Besuch der Merkez Moschee und des Frankfurter Doms

Am Montag, den 06. Mai besuchten die Kinder der vierten Stufe zusammen mit ihren Ethik- und Religionslehrerinnen die Merkez Moschee in der Münchner Straße sowie den Frankfurter Dom. Diese beiden Veranstaltungen bildeten den Abschluss eines Unterrichtsprojektes, das zu Beginn des Schuljahres 2012/13 gestartet worden war.

 

Im Blickpunkt dieses Programms stand die Beschäftigung mit den drei großen abrahamitischen Religionen: Judentum, Christentum und Islam. Gerade die Gemeinsamkeiten dieser drei Glaubenswelten sollten neben der Vermittlung der unterscheidenden Merkmale veranschaulicht werden. Das Lernziel erschließt sich ganz besonders im Kontext einer multireligiösen Gesellschaft, in der die Sensibilisierung für die Glaubensüberzeugungen der jeweils anderen den Grundstein zu einem respektvollen Miteinander legen kann. Religiöse Lebensäußerungen setzen Räume und Orte voraus, in und an denen durch Feste, Zeremonien, Zeichenhandlungen der Glaube zum Ausdruck kommen kann.

 

Die Kinder nahmen mit großem Interesse am Unterricht und den Unterrichtsgängen zur Synagoge, zur Moschee und zum Dom teil, um vor Ort ihr Wissen und ihre Neugierde in der interreligiösen Begegnung zu vertiefen.

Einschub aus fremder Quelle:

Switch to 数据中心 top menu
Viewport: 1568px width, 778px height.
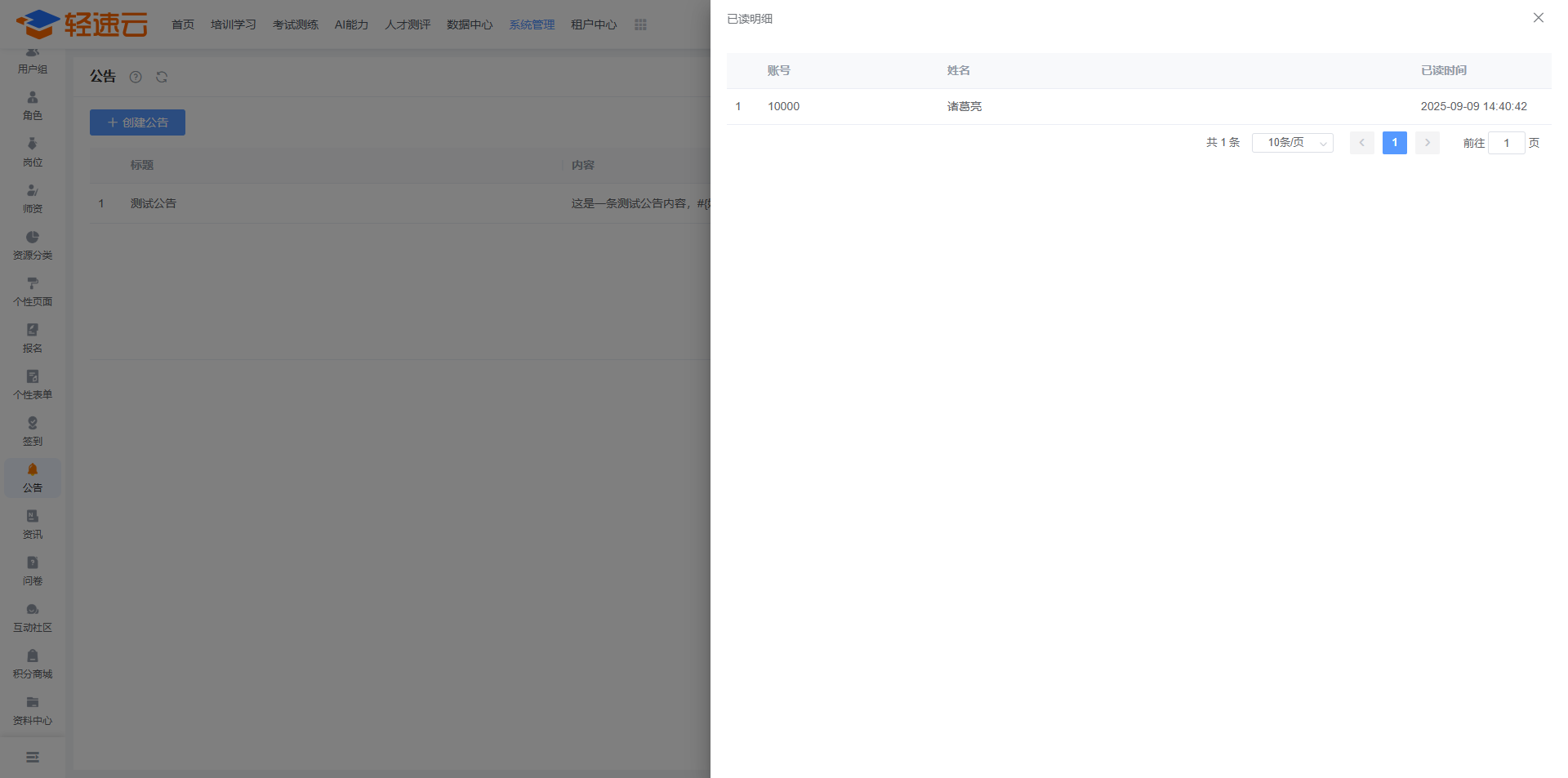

Diese gute Erfahrung schließt bruchlos an die Reihe vorheriger Begegnungen an und bestätigt uns Verantwortlichen für  Ethik und Religion, wie wichtig dieses Element im Curriculum der vierten Stufe ist. Den Eltern der vierten Stufe und der Schulleitung sei für ihr Vertrauen, den Vertretern der religiösen Einrichtungen für ihre Offenheit und nicht zuletzt den KollegInnen für ihr Engagement bei der Erarbeitung der Thematik herzlich gedankt.